▶ _SHORT PROBLEM 1_:
According to the blog post on invented slang, what language did Anthony Burgess draw on for the slang in A Clockwork Orange?
▶ _SHORT PROBLEM 2_:
Pick up the blog post on invented slang after its final sentence and keep writing it.

▶ _EXCERPT PROVIDED_:
******

Archive for the "Phrases" Category

Jun 28 2008

DIY Slang

establishing a setting for your story without making it seem dated

When Anthony Burgess created his masterwork A Clockwork Orange, he didn’t get his slang by simply transcribing ideas from high schoolers. He created a lexicon for his near-future hoodlum based on a reasonable assumption (in 1962, when it was written) that the Soviet Union would remain a powerful force far into the future, and that rebellious youth might integrate Russian into their slang as part of their rejection of the society around them. This makes the book tough to get into at first, but rewarding enough to earn a great deal of critical praise (I particularly like how they could put The New York Times followed by Roald Dahl on the back cover).

Used well, slang can not only add to your story, but become a major part of both plot and character.

However, if you do create your own slang, don’t cut corners. I recently finished the children’s book Dragon’s Milk by Susan Fletcher, and the author clearly tried to give the story a quickie fantasy makeover: all her characters talk with ploddingly normal diction, with the one exception that every time they use the word “not” they put it at the end of the sentence. Always “I know not” or “I like it not”, and never “I don’t know”, “I don’t like it”. Even worse is the naming convention: the main character’s two sisters are named Lyf and Mirym, step-mother Ryfenn, grandmother Granmyr, and three young dragons she takes care off named Synge, Embyr and Pyro before handing them over to a dragon named Byrn. Rather yrrytatyng.

******

▶ _SOURCE EXCERPT_:
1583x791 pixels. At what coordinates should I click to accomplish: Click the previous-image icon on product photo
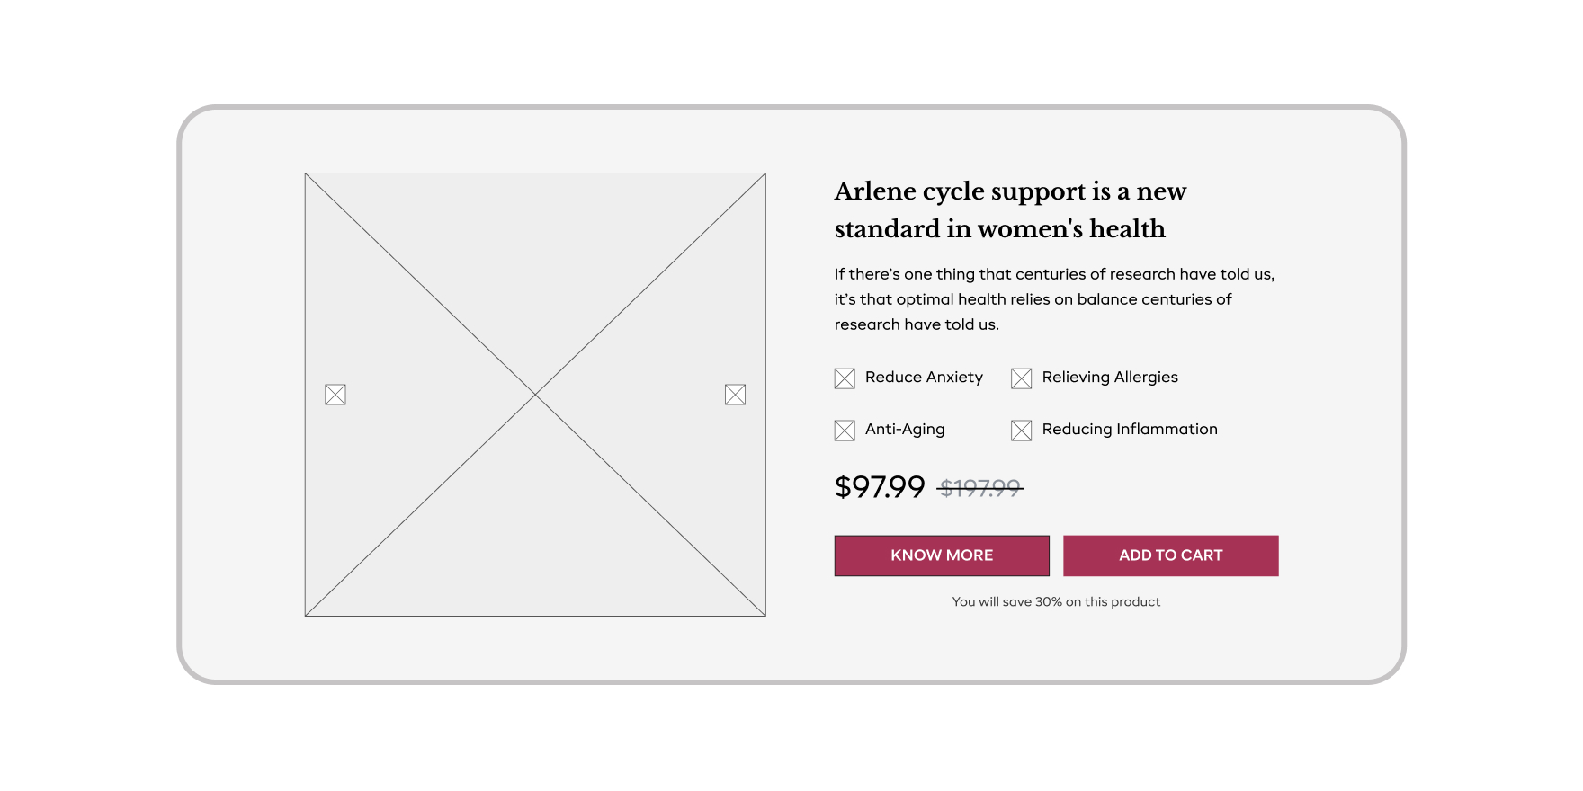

******

▶ _WRITTEN REPLY 1_:
Russian.

▶ _WRITTEN REPLY 2_:
Fletcher may have been able to get away with these sneaks—her primary audience in 1989 was made up of girls around eleven or twelve—but these ticks don’t add to the story.

So what principles could we follow to create work like Burgess’s? To me, it seems our goals should be very similar to those of the Do-It-Yourself movement.

Simple, Cheap

DIY

The materials DIYers work with are not exotic or expensive. A DIYer is, by definition, not a professional, and a DIY slangmaker is not a linguist (except if the slangmaker is Tolkien). When crafting slang, a DIYer should not get too fancy, at the risk of creating slang that detracts, rather than adds, to the meaning of the story (even Tolkien could probably have cut down on the number of times the elves busted out grandiloquent songs of mourning).

A few subtle and smooth changes to diction can sometimes produce a much greater effect than major grammatical changes: see my entry “Speaking in Tongues“. (logo done by me using a free gif from this site)

Repurposed, Recycled

If you have any foreign language knowledge, and Anthony Burgess had a lot, you can draw on a wealth of foreign ideas and usages in creating new jargon. Don’t create from scratch when you can borrow. For some of the fun words I’ve found in other languages, see my entry “No Direct Translation“.

Useful

One of the greatest strengths of the DIY movement is the emphasis on utility: eschewing flashy and wasteful features. This is the core value for DIY slang.

If you have read much speculative fiction, you have probably come across stories in which the warlike race has a language with way too many consonants. Well, Polish and Czech are pretty consonant-heavy languages, and the Poles and Czechs don’t seem any more warlike than the rest of us.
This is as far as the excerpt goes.